Yes, Saturday’s visit of a powerhouse and free-scoring Saracens side has all the hallmarks of a famous night in store for Munster supporters under the Limerick lights, and with 20,750 tickets sold as of Friday afternoon the fixture has caught the imagination. Yet such has been the home team’s inconsistency over the opening five months of the season to date, both from week to week and across an 80-minute game, that a backs-to-the-wall, us against the world performance from the men in whatever shade of red the current competition jersey is far from guaranteed.

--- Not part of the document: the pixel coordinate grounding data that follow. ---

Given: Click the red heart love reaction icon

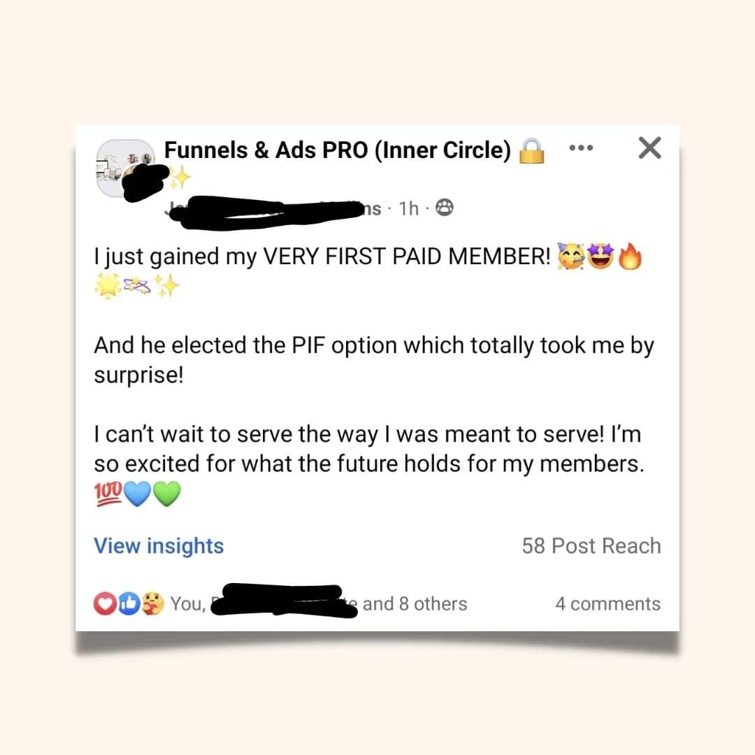Looking at the screenshot, I should [x=103, y=604].
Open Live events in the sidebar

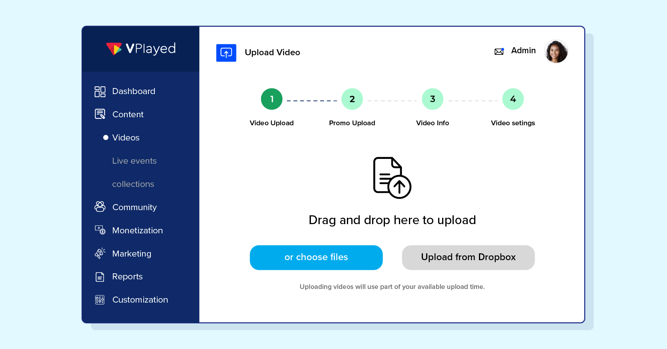(x=134, y=161)
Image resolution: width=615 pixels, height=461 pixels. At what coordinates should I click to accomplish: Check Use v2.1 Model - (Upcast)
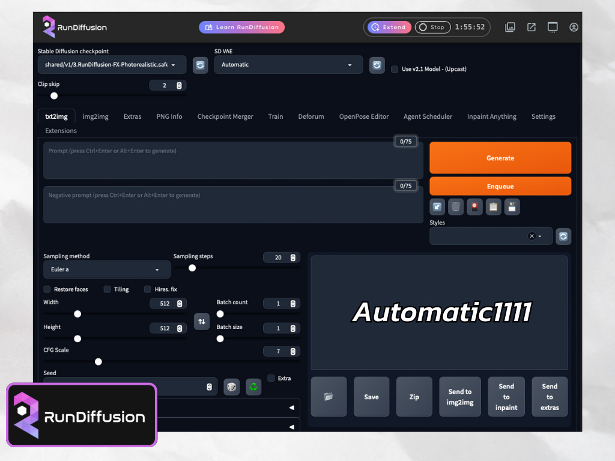pos(394,69)
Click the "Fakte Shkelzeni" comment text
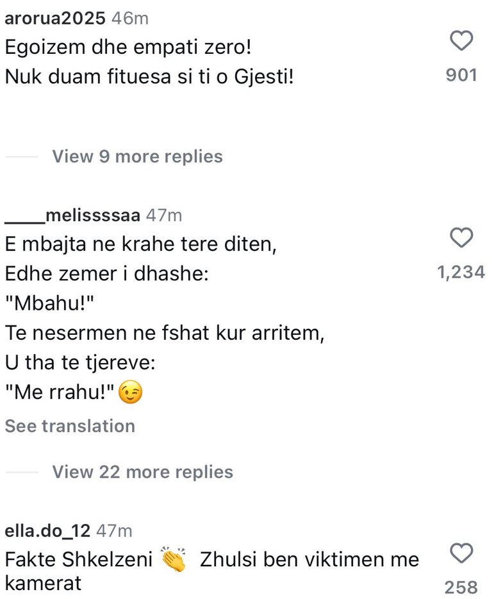The width and height of the screenshot is (503, 599). click(78, 559)
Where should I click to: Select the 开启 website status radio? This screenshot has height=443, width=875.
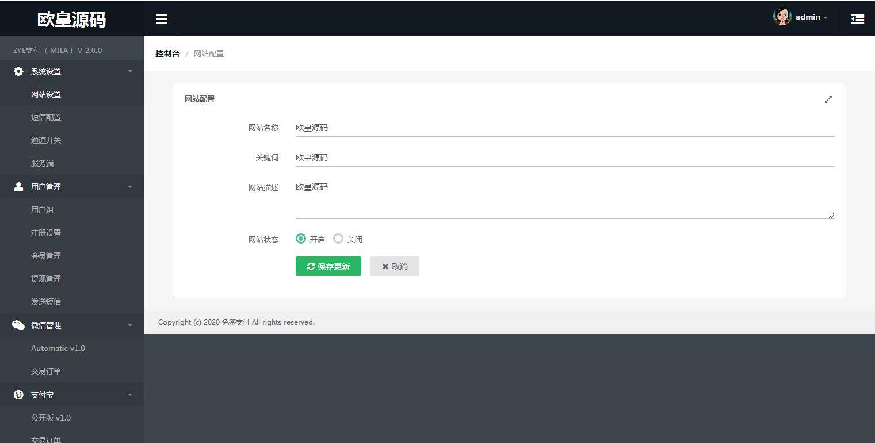tap(300, 238)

A victory in this final home game of a four-match pool phase is an absolute must. Munster must travel to Northampton Saints in the last round in seven days and the English champions and last season’s semi-finalists are motoring along nicely with two wins from two to top Pool 3 at the halfway stage and every expectation of securing a victory at bottom club Stade Francais as the Irish province plays hosts to the similarly unbeaten Saracens. Going to Franklin’s Gardens in need of a win on the last day is a task interim boss Ian Costello and his staff will want to avoid at all costs.
Yet nor is overcoming this Sarries side, with all its heft and potency, an appealing prospect for a side that has fallen short in front of the tryline more than once this season, not least in defeat at home last time out to Leinster in Christmas week.

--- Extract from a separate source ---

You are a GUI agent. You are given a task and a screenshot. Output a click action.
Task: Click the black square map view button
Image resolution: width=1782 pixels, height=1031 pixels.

Munster’s attack coach Mike Prendergast is extremely wary of the threats currently posed by the English Premiership outfits his side must face, borne out by high-scoring domestic results with Saracens defeating Bristol 35-26 in London to move third in the table last weekend and Saints edging leaders Bath 35-34.
"I think they've a huge focus on their attack over there, a lot of the teams do,” Prendergast said this week. “So most weeks there's high-scoring games there and that brings a threat straight away. It brings a threat in what they can do with ball in hand but also it means that you've got to score as well.

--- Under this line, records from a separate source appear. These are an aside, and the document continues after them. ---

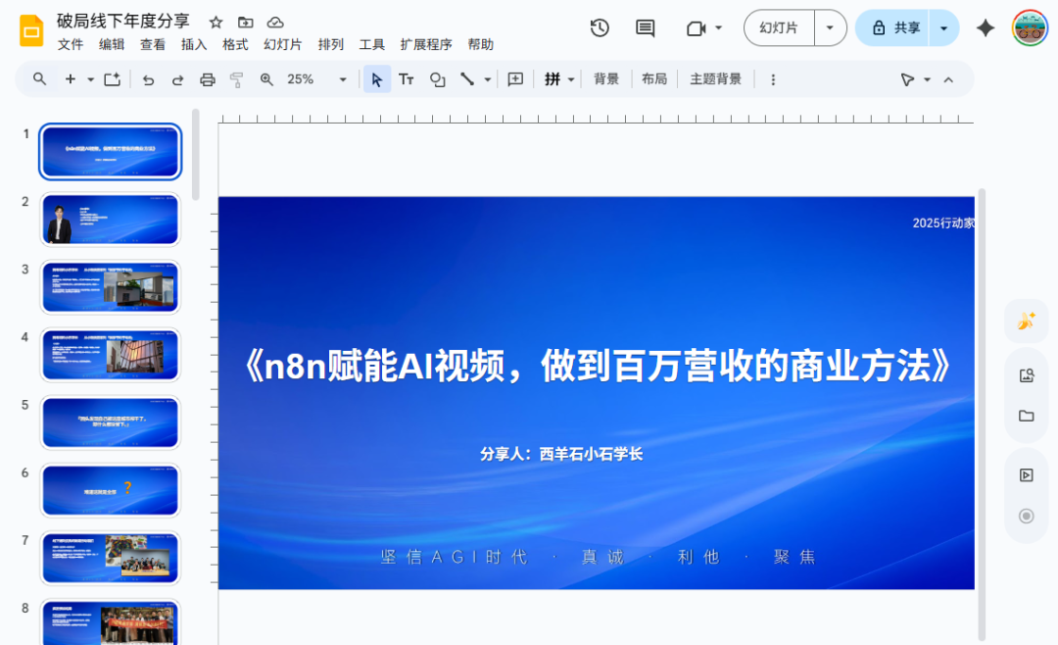Choose the Shape insertion tool
Image resolution: width=1058 pixels, height=645 pixels.
point(437,79)
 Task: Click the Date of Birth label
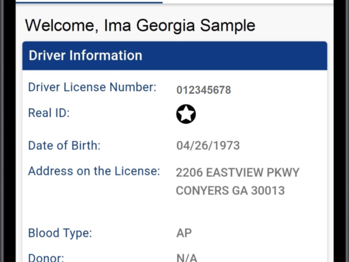coord(64,145)
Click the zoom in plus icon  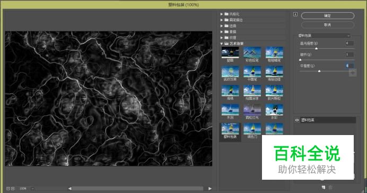(x=13, y=189)
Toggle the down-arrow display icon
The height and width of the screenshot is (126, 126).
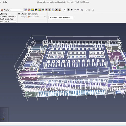pyautogui.click(x=56, y=10)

"I think if you go back two or three years ago it might have dipped a small bit, I do see their game, especially from an attacking point of view, and their mentality has changed in that aspect. They are high-scoring games and they're high-scoring teams.
"You look at both teams last week, Saracens against Bristol was a high scoring game, especially from the Saracens point of view, and Northampton against Bath and Bath are another side that are quite impressive with ball in hand as well.
"So we need to be on it on both sides of the ball in the next two weeks in terms of being able to shut teams down but also taking our opportunities and creating as well.” And there’s the rub. In defence only the bottom-placed Dragons have conceded more URC points than the 233 shipped by Munster in the opening nine rounds while as creative as they have been with ball in hand at times this season, they have not taken their opportunities, Prendergast pointing to seven blown chances against Leinster from inside five metres alone 15 days ago.
Yet while high-scoring games can pose threats they also provide opportunities for opponents and Munster have to find a way to start converting if they are to reach the knockout stages in their next two games.
The two-week break since that Leinster defeat will need to have been utilised well and Prendergast struck an optimistic note as Munster prepare to rebound from that Thomond Park reverse.
“The change-up in competition is good. We know there is little room for error with this fixture especially.
“The boys have really come in bouncing on Monday and getting a few players back brings that energy back as well, which will help us.
“This game, in reality, is probably going to come down to moments again. It’s two teams that probably wouldn’t be a million miles away from each other, I don’t think, and I think it’s going to come down to those moments.
“It’s about us being rightly on it and being able to take those moments on both sides of the ball, to be honest with you.
“And that was the real focus when we came in on Monday but the energy has been good. We look inside here and we see what we are doing well.
“It’s a 28-7 game (v Leinster) at home in Thomond Park in front of 27,000 people, absolutely, when we strip it back and we look at the moments that we left behind like we did in Croke Park (in the reverse URC fixture), that ironically gives us an excitement as well in terms of what we created and we presented, we didn’t take.
“It’s like in a game of football, you create, but you don’t finish it off and I suppose that’s what we are really focusing on. But that gets you excited because we are creating, we need to finish.”